第54話 決心、迷い、勘違い
こんにちは。なんじゃもんじゃ系小説家、風井明日香です。
そういう名前の最近少し話題なカードゲーム、皆さんご存じですか?
私もつい最近知って友人四人とやったんですけどね。これが本当に面白い。
一応子ども向きのゲームではあるらしいんですが、ある程度大人になってからのほうが絶対面白いですよ、あれ。
「よーし、それじゃあテスト返すわよ」
授業開始直後、香苗先生が全員のテストを教壇でトントンしながら話す。
テスト期間から数日後、今日からテストが返却される。
俺と愛美さんの努力の結果が返ってくるというわけだ。
まず最初に返されるのは数学。
出席番号順で返却されるため、愛美さんのすぐ後に取りにいく。
目の前でテストを受けとる愛美さん。
後ろから見守る俺もなんだか緊張してくる。
香苗先生から愛美さんにテストが手渡される。
点数を確認した愛美さんはクルっとこちらに振り向く。
そして、八十六点と書かれたテストを見せながら、嬉しそうに微笑んだ。
そのかわいい笑顔に、俺も思わず笑顔になる。
愛美さんに続き俺もテストを受けとる。
点数は九十二点。
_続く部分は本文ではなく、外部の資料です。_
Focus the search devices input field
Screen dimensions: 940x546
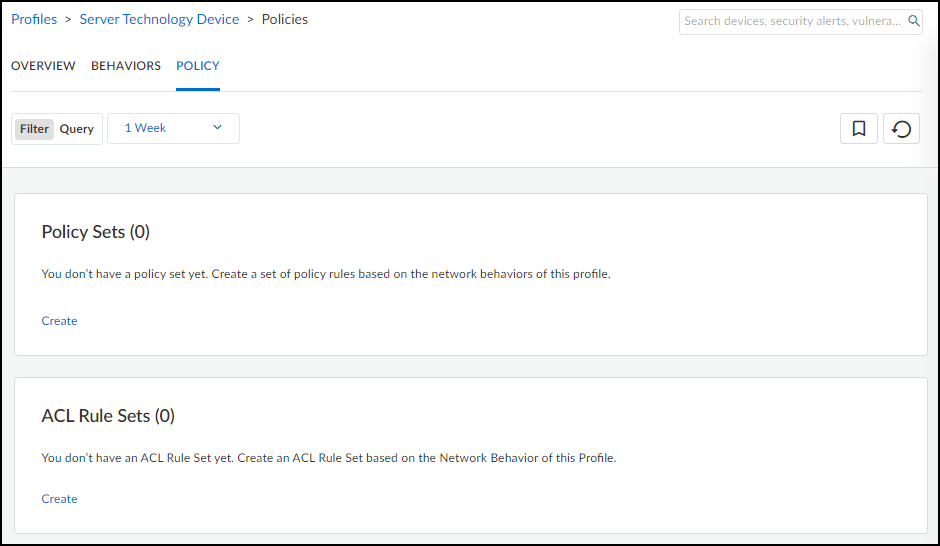[792, 21]
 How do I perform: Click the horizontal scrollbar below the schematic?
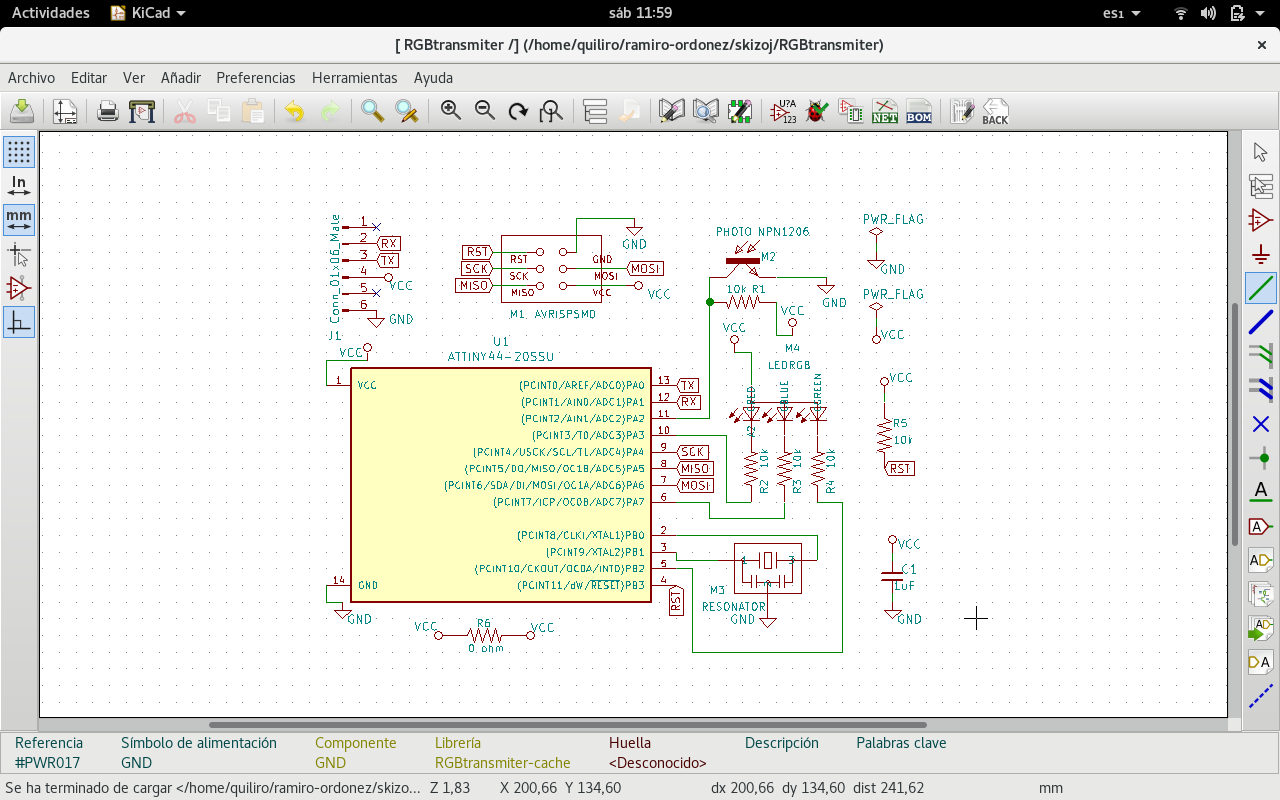[567, 725]
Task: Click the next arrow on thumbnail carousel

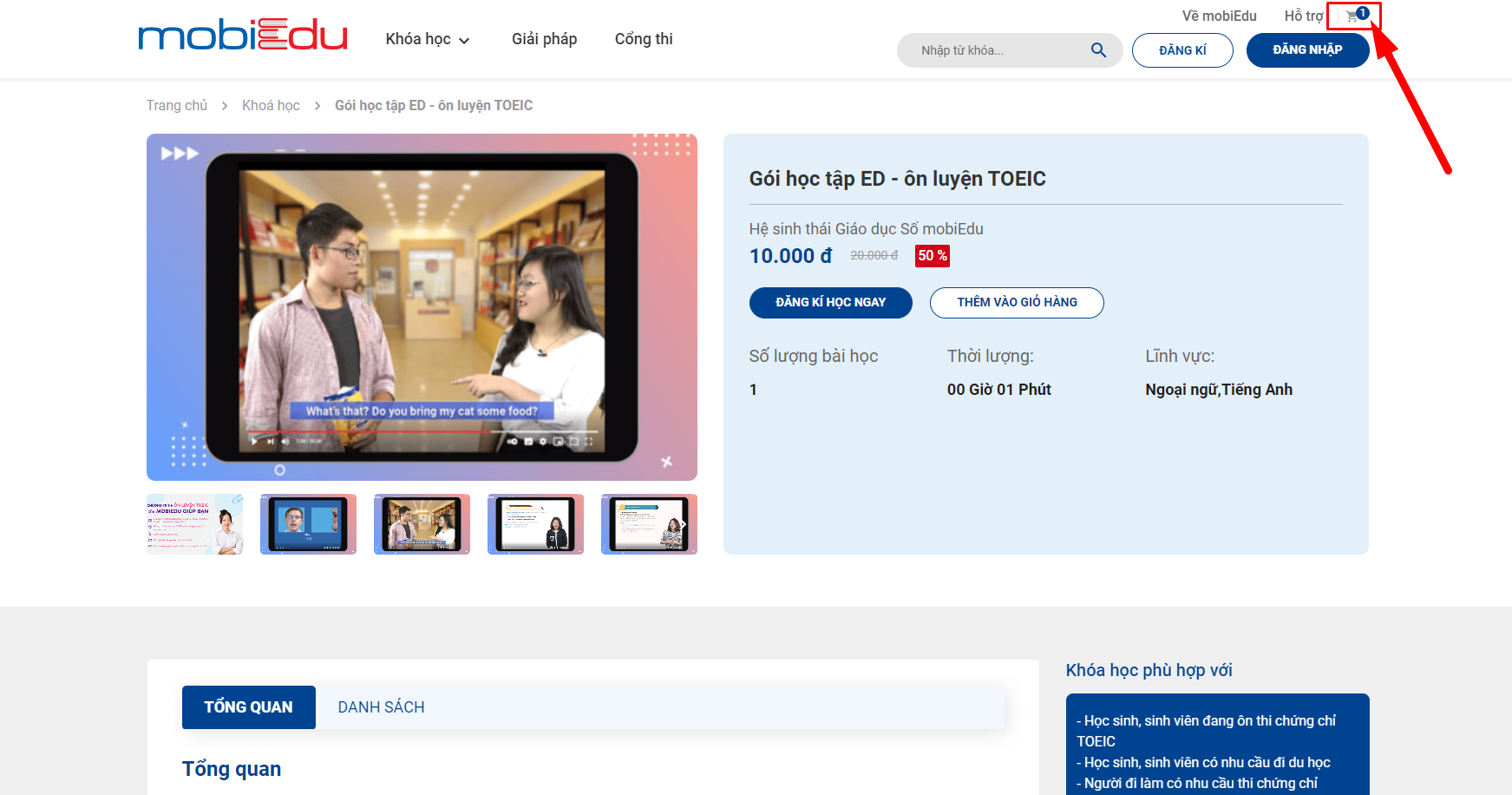Action: [684, 524]
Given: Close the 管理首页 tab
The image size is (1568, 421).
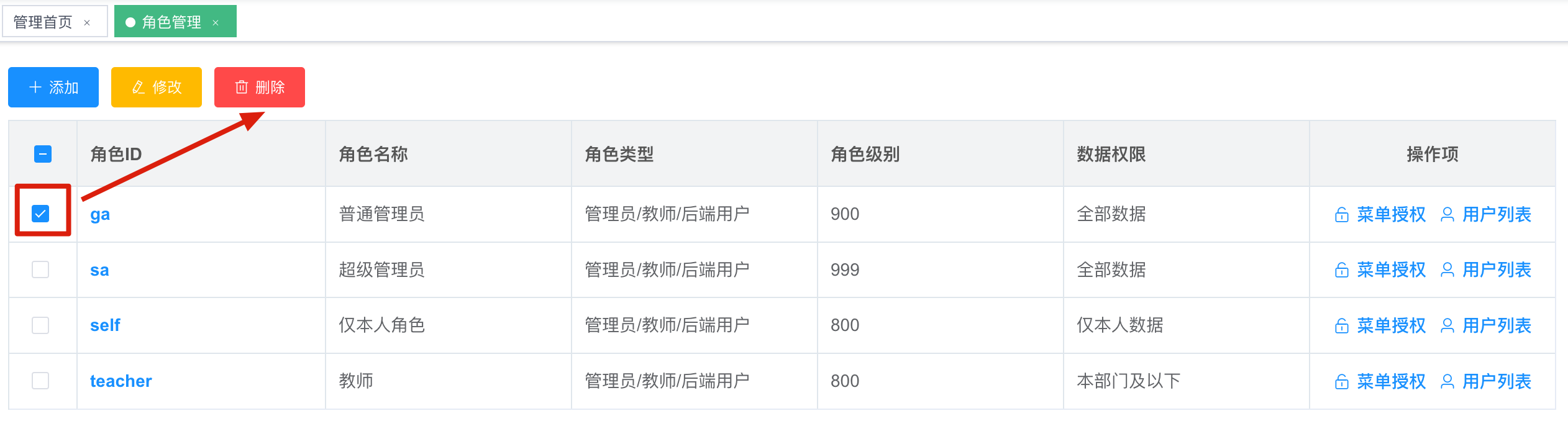Looking at the screenshot, I should point(87,23).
うん、俺も満足な点数だ。
その後、国語のテストも返却。俺の点数は、なんと愛美さんの数学と同じ八十六点。
おそらく小学校以来の八十点越えだ。素直にうれしい。
俺と愛美さんは、その他の教科でも八十点から七十点くらいの点数を獲得。
充分に勉強会の成果はあったと言えるだろう。
「やったねっ、浩介くん」
「だね。愛美さんのおかげだよ」
「私こそ浩介くんおかげだよ。本当にありがとっ」
「こちらこそだよ。ありがとう」
放課後にそんな話を愛美さんとする。
二人とも高得点を取れたせいか、少しテンションが高い。普段は教室でたくさん話したりはしないのだが、そんなこと今は気にならない。
「あー、杉浦。ちょっといい?」
そんな至福の時間に邪魔が入る。
犯人は香苗先生。言わなくても用件は推測できる。愛美さんと手を振り合って別れを告げ、先生のところへ向かう。
「今日は何の手伝いですか? 先生」
「いやー毎度毎度悪いわねー、杉浦」
ちっとも悪気のなさそうな笑顔でそう言ってのける香苗先生。
へい、香苗先生? 私は愛美さんとの貴重な時間を割いて来ているんですよ? もっと何かとるべき態度があるんじゃないですか?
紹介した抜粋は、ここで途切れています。